ABOUT THIS TASK:
Straight copy, no pictures: transcribe each entry as it stands.

AVAILABLE RECORDS:
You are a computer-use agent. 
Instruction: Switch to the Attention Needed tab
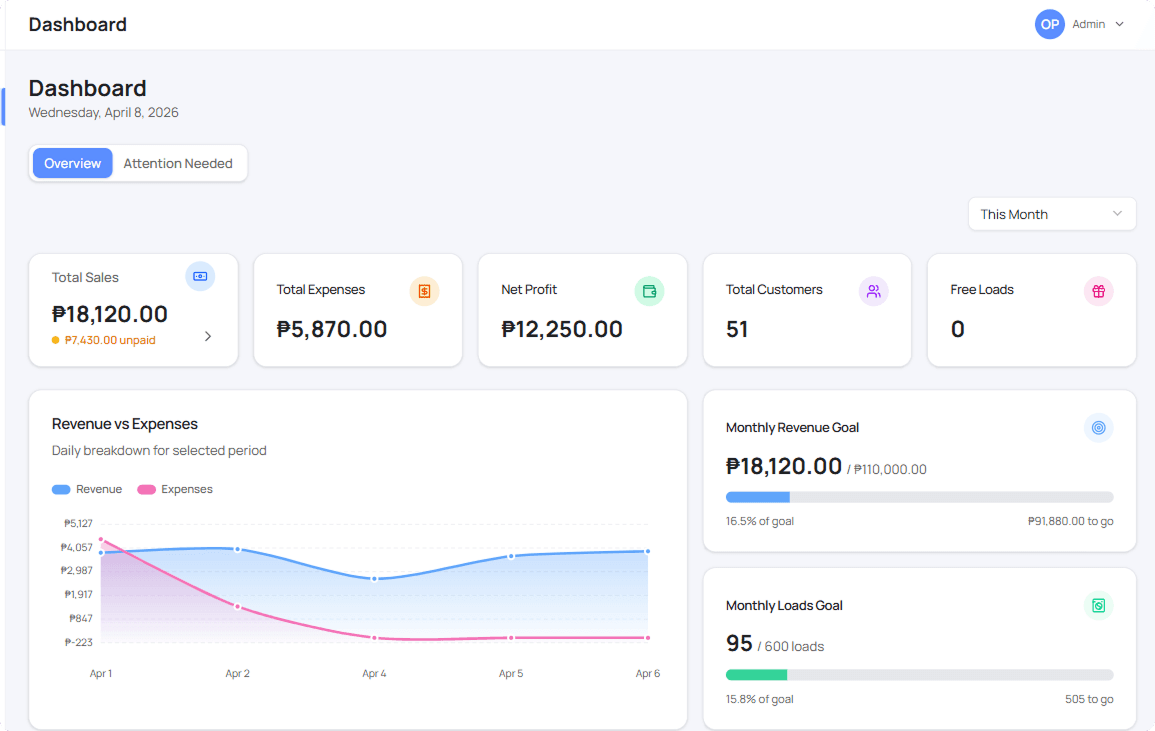tap(178, 164)
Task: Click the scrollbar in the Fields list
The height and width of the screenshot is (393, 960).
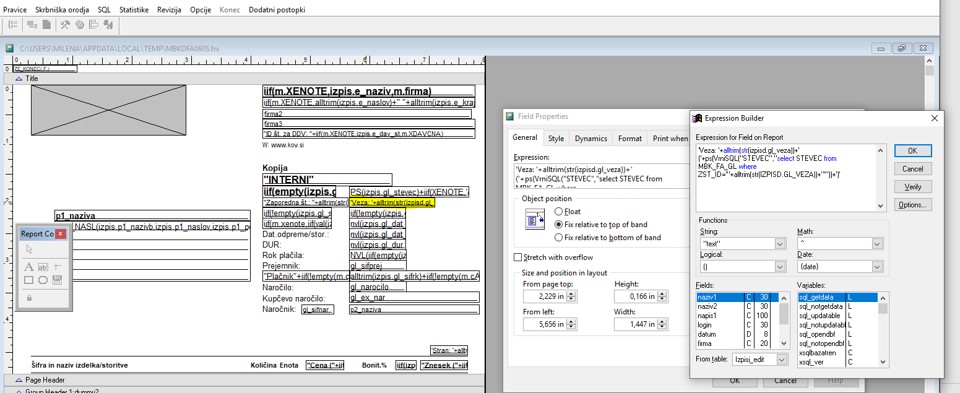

SOLUTION:
You are a computer-use agent. 
Instruction: Switch to the Attention Needed tab
tap(178, 164)
Task: Click the scrollbar in the Fields list
The height and width of the screenshot is (393, 960).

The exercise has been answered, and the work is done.